**AIM OF THE TASK:** Find the line containing "The width and height of the screenshot is (424, 1568)." in the entries below. Restate it and each line after it, word for word, up to and including the line containing "is (800, 430).".

**Stored items:**
+===+

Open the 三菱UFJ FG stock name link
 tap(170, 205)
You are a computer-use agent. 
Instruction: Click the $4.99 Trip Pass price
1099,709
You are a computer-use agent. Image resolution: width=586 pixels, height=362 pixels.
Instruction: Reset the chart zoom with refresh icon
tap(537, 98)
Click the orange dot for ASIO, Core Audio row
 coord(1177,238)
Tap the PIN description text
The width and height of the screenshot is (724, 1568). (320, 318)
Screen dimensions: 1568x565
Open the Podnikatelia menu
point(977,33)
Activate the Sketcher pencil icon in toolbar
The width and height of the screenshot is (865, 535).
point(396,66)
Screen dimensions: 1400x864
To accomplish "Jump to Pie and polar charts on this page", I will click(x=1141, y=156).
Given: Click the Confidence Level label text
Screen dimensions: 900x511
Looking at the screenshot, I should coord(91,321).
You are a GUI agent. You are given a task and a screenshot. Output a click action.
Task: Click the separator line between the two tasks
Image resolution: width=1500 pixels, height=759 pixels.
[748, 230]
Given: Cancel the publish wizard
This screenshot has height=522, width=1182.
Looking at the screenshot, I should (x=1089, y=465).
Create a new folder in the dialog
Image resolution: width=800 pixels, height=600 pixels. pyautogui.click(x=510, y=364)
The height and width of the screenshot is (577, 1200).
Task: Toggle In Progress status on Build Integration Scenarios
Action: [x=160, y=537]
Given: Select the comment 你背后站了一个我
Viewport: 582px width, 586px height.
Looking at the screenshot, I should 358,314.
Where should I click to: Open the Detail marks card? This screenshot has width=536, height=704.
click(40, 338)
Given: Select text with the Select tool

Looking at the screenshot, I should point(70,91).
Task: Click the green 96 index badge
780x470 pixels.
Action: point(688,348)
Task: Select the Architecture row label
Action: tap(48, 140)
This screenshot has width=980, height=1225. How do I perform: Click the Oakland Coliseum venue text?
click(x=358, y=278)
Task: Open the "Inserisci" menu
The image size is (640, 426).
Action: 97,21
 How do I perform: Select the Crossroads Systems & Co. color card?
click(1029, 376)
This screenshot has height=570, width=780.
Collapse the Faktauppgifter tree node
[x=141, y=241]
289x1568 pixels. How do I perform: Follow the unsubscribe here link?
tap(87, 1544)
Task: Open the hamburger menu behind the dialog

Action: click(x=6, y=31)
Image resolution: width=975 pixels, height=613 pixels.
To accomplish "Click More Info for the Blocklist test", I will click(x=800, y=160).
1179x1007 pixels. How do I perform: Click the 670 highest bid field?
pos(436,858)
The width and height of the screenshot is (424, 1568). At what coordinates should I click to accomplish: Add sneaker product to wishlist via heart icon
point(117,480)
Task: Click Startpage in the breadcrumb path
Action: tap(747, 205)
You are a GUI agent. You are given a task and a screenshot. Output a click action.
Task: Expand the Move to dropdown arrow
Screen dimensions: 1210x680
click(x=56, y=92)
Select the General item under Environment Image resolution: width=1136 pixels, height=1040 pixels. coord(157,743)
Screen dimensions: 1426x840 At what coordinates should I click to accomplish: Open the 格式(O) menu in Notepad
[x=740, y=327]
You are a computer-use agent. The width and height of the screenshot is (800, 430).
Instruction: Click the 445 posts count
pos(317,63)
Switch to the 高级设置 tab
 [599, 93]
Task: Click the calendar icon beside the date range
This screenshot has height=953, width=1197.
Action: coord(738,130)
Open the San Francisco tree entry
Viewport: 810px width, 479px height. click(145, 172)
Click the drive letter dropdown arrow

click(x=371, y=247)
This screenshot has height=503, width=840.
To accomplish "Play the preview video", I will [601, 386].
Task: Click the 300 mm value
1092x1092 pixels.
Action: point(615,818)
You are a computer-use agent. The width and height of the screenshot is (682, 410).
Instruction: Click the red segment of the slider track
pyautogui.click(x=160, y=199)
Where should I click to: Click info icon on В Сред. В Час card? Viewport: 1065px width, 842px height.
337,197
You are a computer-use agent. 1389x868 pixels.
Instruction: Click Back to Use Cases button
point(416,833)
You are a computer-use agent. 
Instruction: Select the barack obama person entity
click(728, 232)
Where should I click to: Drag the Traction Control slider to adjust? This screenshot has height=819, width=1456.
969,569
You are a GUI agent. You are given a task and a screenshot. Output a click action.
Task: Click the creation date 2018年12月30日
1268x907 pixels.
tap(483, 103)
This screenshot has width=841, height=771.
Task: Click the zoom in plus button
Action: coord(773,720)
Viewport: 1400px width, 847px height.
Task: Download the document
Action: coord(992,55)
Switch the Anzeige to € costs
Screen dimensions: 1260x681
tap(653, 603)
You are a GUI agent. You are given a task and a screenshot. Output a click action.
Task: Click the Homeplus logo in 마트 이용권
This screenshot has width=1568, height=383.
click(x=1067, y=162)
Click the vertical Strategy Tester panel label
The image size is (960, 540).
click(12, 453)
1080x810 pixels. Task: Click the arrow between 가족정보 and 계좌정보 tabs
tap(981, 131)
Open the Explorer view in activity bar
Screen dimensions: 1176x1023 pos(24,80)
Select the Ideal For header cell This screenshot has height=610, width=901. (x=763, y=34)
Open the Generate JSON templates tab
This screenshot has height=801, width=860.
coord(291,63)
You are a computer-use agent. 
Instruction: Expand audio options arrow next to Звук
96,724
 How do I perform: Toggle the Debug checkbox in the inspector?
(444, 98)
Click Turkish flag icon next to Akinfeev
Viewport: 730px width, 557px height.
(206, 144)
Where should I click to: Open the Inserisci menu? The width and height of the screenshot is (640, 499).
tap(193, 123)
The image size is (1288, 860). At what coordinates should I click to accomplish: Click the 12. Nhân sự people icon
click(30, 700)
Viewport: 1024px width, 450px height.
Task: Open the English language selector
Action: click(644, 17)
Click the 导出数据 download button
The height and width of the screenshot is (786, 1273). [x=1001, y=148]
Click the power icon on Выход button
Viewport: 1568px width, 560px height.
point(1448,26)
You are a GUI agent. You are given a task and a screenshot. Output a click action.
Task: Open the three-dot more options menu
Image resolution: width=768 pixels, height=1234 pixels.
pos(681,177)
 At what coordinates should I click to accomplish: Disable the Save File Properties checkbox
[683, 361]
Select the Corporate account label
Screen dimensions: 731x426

+===+

**EXERCISE SOLUTION:**
The width and height of the screenshot is (424, 1568). At what coordinates should I click to accomplish: Add sneaker product to wishlist via heart icon
point(117,480)
Task: Click Startpage in the breadcrumb path
Action: tap(747, 205)
You are a GUI agent. You are given a task and a screenshot. Output a click action.
Task: Expand the Move to dropdown arrow
Screen dimensions: 1210x680
click(x=56, y=92)
Select the General item under Environment Image resolution: width=1136 pixels, height=1040 pixels. coord(157,743)
Screen dimensions: 1426x840 At what coordinates should I click to accomplish: Open the 格式(O) menu in Notepad
[x=740, y=327]
You are a computer-use agent. The width and height of the screenshot is (800, 430).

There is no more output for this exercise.